Illustrations by Hannah Robinson

As schools closed to delay the spread of coronavirus, students, teachers, and politicians have been left “scared and anxious”. Beyond education, schools are vital spaces of stability and socialisation. But their principal panic concerns testing – how can students’ hard work, intelligence, or ‘success’ be measured without exams?

Speaking to the BBC, eleven-year-old Laila lamented not being able to sit her SATs. She wanted to be recognized as no longer ‘an underachiever’, but ‘on target’. Eighteen-year-old Caitlin worried about facing ‘empty’ time, after two years of textbooks and twelve-hour library days. Some students even asked to defer their exams to next summer. These anxieties expose the troubling obsession with exams and targets, which pervades our education system from an early age.

According to Gavin Williamson, cancelling exams is something ‘no education secretary would ever want to do’. But why are we so dependent on exams as a measure of ‘success’? Britain’s education results – and its students’ wellbeing – lag behind its less target-oriented European counterparts. Lord Gus O’Donnell argues that endless academic testing worsens stress and failure amongst young people. He advocates wellbeing as an alternative measure, to produce healthier, happier children ‘better able to make a positive economic and social contribution’.

O’Donnell’s prioritisation of students’ potential economic contribution is telling. As chief civil servant to Blair, Brown and Cameron, he worked throughout the initial periods of the ongoing commodification of schools and universities. The National Curriculum (1988), league tables, and Ofsted inspections (1992) were first justified to improve equality and standards – but also school accountability and parental choice. New Labour ramped up monitoring with Ofsted’s new business model.

Beyond the move to numeric grading, former Education Secretary (2010-2014) Michael Gove’s reforms sapped syllabuses, shunting students through an ever-expanding tick list of topics. Both teachers and students face pressure to perform. Roughly half of teachers’ time is now spent outside the classroom, predominantly preparing for inspections. No longer an academic pursuit of discovery, education is now a numerically quantifiable asset.

By contrast, the panic policies of the coronavirus era are more encouraging. With oversight from exam boards, teachers in England and Scotland will grade their own students based on existing evidence. Teething problems are inevitable. Students have been conditioned to work for final exams. They may not have taken mocks and assignments – if set or taken at all – so seriously.

Nevertheless, teachers are the best qualified to assess their students’ success. A single exam tests a student’s memory and ability to perform on the day. More holistically, teachers can consider students’ continued participation and engagement in learning. Adopting more subtle, frequent in-class assessments will enable teachers to monitor progress throughout the year.

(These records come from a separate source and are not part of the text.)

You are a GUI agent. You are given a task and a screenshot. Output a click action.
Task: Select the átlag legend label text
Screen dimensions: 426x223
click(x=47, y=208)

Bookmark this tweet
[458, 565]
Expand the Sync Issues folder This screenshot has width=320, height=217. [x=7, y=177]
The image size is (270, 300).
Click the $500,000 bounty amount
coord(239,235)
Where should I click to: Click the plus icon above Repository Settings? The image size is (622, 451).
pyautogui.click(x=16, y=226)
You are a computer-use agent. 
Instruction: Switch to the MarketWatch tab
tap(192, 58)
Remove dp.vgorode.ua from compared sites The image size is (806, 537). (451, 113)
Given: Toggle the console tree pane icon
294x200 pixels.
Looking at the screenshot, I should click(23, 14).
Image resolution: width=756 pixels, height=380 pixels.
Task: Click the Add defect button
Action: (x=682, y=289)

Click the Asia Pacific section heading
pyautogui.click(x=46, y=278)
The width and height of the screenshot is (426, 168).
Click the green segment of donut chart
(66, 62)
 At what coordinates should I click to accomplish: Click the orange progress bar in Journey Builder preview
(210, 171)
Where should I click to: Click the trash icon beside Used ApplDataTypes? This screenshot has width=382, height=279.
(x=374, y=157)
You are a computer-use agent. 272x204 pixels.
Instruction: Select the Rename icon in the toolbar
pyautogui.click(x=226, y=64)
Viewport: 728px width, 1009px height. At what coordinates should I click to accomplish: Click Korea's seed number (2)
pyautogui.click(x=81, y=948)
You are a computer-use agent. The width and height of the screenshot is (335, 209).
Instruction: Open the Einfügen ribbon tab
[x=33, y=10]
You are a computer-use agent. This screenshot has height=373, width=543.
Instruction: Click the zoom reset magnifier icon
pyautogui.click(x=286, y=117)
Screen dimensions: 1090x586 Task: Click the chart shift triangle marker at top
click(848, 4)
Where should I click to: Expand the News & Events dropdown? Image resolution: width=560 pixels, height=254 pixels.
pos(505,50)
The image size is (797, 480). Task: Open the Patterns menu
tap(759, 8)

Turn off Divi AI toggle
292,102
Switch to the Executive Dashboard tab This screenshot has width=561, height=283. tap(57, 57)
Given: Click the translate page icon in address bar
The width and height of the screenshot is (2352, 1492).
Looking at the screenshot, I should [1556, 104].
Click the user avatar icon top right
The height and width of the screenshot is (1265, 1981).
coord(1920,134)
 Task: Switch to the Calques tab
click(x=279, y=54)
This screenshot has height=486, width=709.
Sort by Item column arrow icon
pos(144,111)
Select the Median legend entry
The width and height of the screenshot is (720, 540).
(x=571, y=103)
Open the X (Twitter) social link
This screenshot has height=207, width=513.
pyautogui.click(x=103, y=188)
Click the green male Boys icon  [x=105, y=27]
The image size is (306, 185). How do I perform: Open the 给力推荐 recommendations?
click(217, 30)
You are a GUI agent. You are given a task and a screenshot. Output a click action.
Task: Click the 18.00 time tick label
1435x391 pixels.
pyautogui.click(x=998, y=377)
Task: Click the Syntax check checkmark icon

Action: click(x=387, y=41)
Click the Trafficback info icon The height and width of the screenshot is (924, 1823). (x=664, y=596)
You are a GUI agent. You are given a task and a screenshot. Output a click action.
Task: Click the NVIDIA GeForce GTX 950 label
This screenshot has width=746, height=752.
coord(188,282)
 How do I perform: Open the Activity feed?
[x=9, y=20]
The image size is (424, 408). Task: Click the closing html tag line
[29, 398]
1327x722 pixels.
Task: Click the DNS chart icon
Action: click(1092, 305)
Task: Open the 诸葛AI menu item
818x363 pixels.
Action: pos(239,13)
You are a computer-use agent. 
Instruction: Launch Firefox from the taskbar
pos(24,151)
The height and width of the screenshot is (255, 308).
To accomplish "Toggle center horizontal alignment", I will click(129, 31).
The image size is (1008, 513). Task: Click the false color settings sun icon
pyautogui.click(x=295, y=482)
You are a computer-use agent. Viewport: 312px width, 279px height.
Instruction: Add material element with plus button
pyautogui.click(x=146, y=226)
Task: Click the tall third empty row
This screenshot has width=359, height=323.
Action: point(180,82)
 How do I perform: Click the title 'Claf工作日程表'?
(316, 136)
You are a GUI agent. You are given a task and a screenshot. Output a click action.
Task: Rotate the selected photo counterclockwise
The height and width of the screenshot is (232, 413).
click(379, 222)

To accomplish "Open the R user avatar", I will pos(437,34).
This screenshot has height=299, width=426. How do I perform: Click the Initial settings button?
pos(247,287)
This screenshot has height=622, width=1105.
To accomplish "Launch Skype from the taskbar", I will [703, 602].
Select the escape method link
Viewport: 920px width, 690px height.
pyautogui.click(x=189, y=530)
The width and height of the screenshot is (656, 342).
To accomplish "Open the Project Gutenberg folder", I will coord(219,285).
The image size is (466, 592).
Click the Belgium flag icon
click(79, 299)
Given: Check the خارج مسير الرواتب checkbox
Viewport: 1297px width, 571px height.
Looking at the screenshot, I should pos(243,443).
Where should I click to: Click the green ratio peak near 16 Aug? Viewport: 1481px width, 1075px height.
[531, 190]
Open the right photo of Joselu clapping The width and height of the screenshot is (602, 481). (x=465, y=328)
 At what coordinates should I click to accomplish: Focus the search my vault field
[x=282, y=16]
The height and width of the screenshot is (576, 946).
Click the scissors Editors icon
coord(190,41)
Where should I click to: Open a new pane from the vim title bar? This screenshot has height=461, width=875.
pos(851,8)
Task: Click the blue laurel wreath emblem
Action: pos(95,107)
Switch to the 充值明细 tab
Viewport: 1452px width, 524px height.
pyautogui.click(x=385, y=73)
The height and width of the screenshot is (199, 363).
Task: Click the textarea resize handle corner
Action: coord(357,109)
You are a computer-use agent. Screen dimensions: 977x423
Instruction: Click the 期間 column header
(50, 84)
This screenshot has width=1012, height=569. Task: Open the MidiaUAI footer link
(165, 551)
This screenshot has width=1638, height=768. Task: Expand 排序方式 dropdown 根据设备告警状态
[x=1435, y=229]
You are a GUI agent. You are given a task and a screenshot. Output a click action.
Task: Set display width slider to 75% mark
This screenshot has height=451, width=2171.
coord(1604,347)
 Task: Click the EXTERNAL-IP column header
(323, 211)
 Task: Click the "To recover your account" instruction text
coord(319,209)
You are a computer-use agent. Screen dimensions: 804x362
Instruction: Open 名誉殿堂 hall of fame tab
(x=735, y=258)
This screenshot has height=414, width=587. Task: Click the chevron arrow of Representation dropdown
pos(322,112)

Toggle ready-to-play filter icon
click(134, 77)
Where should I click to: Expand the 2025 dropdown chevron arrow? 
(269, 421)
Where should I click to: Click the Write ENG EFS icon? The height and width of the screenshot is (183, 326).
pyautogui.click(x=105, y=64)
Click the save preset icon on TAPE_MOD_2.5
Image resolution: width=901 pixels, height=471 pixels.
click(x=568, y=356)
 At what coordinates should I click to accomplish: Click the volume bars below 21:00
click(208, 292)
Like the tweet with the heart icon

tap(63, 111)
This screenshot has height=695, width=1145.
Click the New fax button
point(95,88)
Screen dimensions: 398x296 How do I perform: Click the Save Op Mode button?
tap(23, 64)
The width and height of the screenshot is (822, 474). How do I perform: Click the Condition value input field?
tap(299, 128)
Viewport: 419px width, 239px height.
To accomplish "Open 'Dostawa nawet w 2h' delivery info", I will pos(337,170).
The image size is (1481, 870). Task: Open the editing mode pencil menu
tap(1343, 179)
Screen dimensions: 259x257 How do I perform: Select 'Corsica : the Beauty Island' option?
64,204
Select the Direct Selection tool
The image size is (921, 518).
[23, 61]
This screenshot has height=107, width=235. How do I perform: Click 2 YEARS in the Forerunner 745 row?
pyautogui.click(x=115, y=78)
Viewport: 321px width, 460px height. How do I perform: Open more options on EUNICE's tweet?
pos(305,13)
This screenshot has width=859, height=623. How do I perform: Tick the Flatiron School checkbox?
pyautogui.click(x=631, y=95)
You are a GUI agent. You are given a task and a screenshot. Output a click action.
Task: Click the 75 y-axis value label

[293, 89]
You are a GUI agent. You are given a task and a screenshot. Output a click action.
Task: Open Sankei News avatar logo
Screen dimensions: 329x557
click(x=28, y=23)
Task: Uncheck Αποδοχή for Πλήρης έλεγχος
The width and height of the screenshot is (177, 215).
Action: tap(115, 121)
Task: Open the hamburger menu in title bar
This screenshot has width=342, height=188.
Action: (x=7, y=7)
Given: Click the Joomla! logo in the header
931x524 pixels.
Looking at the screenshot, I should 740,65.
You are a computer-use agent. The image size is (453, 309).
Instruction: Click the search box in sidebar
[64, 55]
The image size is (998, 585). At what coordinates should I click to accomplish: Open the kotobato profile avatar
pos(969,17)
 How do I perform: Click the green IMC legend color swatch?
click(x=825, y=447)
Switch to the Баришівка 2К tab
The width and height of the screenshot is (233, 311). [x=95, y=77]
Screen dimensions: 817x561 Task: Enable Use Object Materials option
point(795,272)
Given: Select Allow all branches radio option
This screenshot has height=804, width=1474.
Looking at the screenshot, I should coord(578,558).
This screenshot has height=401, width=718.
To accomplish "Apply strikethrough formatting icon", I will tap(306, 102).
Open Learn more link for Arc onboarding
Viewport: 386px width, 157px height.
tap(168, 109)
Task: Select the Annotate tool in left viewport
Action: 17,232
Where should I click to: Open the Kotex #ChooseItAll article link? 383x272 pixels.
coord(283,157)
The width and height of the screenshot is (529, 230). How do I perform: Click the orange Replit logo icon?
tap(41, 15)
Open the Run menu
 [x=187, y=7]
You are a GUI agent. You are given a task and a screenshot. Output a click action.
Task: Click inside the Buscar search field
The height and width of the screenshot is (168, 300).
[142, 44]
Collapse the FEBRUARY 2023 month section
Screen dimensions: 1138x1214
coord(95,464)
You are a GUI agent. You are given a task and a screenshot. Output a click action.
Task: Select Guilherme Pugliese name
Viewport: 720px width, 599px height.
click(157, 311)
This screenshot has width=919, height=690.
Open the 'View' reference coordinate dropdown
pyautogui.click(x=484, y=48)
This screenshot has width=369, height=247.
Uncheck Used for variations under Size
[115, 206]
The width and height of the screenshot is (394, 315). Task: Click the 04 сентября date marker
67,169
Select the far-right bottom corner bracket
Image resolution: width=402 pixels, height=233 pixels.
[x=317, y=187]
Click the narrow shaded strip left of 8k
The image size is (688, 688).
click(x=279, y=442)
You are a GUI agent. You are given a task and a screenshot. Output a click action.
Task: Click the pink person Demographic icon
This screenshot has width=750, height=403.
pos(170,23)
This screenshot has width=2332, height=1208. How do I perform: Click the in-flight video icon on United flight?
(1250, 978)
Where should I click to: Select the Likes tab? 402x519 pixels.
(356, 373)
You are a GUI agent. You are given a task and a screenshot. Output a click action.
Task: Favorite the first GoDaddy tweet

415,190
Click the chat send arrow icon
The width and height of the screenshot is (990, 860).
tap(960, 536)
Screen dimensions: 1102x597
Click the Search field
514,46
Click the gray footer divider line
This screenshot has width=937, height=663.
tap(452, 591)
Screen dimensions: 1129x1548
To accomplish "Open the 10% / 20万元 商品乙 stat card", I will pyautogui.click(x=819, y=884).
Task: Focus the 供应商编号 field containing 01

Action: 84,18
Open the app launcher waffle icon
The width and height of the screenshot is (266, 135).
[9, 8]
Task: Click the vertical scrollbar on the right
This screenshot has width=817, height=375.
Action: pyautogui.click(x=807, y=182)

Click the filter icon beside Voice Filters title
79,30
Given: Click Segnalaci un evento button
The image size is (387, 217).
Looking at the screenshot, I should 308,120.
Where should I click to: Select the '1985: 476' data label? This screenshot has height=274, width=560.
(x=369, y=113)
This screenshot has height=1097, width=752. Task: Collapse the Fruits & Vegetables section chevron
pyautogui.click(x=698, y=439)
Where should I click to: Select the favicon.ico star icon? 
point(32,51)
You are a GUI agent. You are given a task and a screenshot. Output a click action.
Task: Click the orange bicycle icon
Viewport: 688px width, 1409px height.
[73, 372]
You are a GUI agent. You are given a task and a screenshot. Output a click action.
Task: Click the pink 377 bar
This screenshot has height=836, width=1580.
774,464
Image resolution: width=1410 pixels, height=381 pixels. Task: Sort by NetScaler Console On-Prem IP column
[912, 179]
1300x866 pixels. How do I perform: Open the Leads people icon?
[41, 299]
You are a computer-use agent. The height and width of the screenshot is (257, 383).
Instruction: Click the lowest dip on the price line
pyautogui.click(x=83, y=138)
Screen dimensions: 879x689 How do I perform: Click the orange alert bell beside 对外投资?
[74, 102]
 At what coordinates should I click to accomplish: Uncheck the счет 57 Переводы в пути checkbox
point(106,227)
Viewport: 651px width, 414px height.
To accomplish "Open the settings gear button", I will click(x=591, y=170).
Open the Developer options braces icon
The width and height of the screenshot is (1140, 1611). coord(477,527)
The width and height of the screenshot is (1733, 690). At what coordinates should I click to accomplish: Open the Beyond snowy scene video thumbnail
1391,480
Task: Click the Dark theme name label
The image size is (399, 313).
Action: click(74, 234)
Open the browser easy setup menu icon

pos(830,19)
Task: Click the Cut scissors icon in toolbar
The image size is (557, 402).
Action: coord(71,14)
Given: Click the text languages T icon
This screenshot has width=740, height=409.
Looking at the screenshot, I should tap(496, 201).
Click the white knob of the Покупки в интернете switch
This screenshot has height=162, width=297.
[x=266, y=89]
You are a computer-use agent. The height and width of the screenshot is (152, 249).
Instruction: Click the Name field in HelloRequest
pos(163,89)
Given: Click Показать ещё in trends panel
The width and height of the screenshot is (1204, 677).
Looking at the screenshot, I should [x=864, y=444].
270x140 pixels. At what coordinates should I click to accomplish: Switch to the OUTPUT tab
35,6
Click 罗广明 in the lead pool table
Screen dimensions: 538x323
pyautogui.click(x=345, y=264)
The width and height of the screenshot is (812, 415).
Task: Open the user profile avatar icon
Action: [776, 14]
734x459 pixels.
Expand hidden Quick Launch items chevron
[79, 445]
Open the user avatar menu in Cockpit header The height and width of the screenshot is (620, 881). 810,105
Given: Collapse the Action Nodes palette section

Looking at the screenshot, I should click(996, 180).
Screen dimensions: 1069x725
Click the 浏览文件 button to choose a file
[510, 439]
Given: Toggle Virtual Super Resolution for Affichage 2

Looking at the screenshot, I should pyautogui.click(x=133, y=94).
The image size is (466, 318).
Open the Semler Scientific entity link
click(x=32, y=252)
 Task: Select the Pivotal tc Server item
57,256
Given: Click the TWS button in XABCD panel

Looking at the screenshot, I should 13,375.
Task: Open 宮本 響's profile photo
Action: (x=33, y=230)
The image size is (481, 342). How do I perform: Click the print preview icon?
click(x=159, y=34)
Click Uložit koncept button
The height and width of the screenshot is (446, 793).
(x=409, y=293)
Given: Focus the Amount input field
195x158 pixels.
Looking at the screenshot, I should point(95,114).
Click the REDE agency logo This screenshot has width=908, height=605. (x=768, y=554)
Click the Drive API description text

‘Free’ from strict timetables and syllabuses, the coronavirus cancellations could also pluralise learning. Alternative, home-based resources are empowering young people to learn what and how they want. National Theatre screenings, live PE lessons, and storytelling sessions are amongst the free resources available online. Schools and universities are rapidly adapting some courses for digital delivery; a student I spoke to remarked that he’s used more of his university’s resources in the last three weeks than in his previous three years of study.  Our reaction to the pandemic exposes underlying problems in our education system. Beyond fear, we should embrace these unique opportunities to encourage students to learn for life, not points.